J-J B : La réforme des institutions : est-ce que les parlementaires qui ne sont pas suffisamment présents à l’Assemblée Nationale ou au Sénat doivent être sanctionnés ?F H : Oui, ça ne me parait pas être le fond de la réforme mais c’est un ajustement qui doit être fait.

J-J B : On sait que vous êtes, comme François Bayrou, favorable à une proportionnelle partielle aux législatives. A quoi a servi la rencontre avec François Bayrou et qui a pris l’initiative ?
F H : C’est lui. L’intérêt de cette rencontre c’est que nous sommes en capacité, le Parti Socialiste et le MoDem, de bloquer la réforme si elle ne va pas dans le sens souhaité puisqu’il faut une majorité des 3/5ème pour qu’un texte soit adopté par le Parlement réuni en Congrès. Tous ceux qui voudront nous rejoindre sur la question de la réforme institutionnelle seront les bienvenus. Et cela pour exiger trois points essentiels : pas de renforcement des pouvoirs du président de la République, en revanche élargir les droits du Parlement et ceux des citoyens. Nous voulons faire qu’il y ait ces trois avancées. En plus sur le mode du scrutin, le Parti Socialiste est favorable à ce qu’on introduise une dose minime de proportionnelle pour que tous les courants de pensée, qu’on les aime ou qu’on ne les aime pas, soient présents à l’Assemblée Nationale. En revanche je ne suis pas d’accord avec François Bayrou sur les municipales.

J-J B : Et pourquoi ?
F H : Parce qu’il faudrait que François Bayrou choisisse, or il ne le fait pas. Il est encore porté par l’idée de sa candidature en 2012.

J-J B : Il ne pense qu’à ça ?
F H : Oui mais il en a le droit, il n’est pas le seul. Moi je ne pense pas qu’à ça mais j’y pense. Car il ne faut pas perdre de tête les élections à venir. J’ai pour objectif d’y figurer et éventuellement de gagner la partie. Mais on n’est pas en 2012.

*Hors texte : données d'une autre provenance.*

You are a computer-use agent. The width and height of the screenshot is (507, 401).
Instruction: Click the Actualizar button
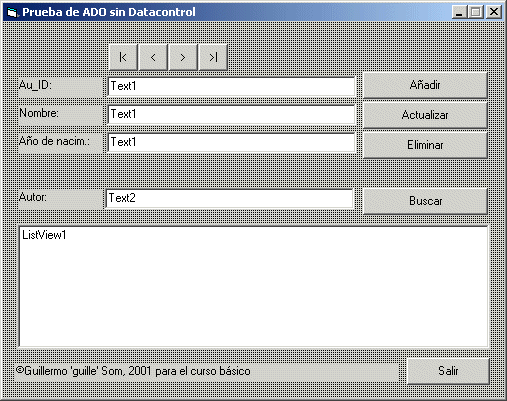425,115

J-J B : Est-ce que vous pensez que Dominique Strauss-Kahn pourra revenir pour être candidat en 2012 ?F H : Je voudrais d’abord saluer ce qu’a été sa démarche : vouloir servir les intérêts de la planète. Il pourra revenir même s’il s’est engagé pour cinq ans.

J-J B : Plus d’école le samedi en primaire et bientôt au collège, vous êtes favorable à cette idée ?
F H : Pas comme elle est annoncée. D’un point de vue philosophique, il y a un véritable paradoxe entre ce que dit Nicolas Sarkozy soit « travailler plus » et ce qui est mit en place dans les écoles à savoir faire travailler moins les enfants. Et si l’on supprime des heures aux élèves, on supprime des postes aux enseignants. Donc ce qui est apparemment une facilité est en fait une diminution de l’encadrement des enfants. Notamment de ceux qui sont le plus en difficulté.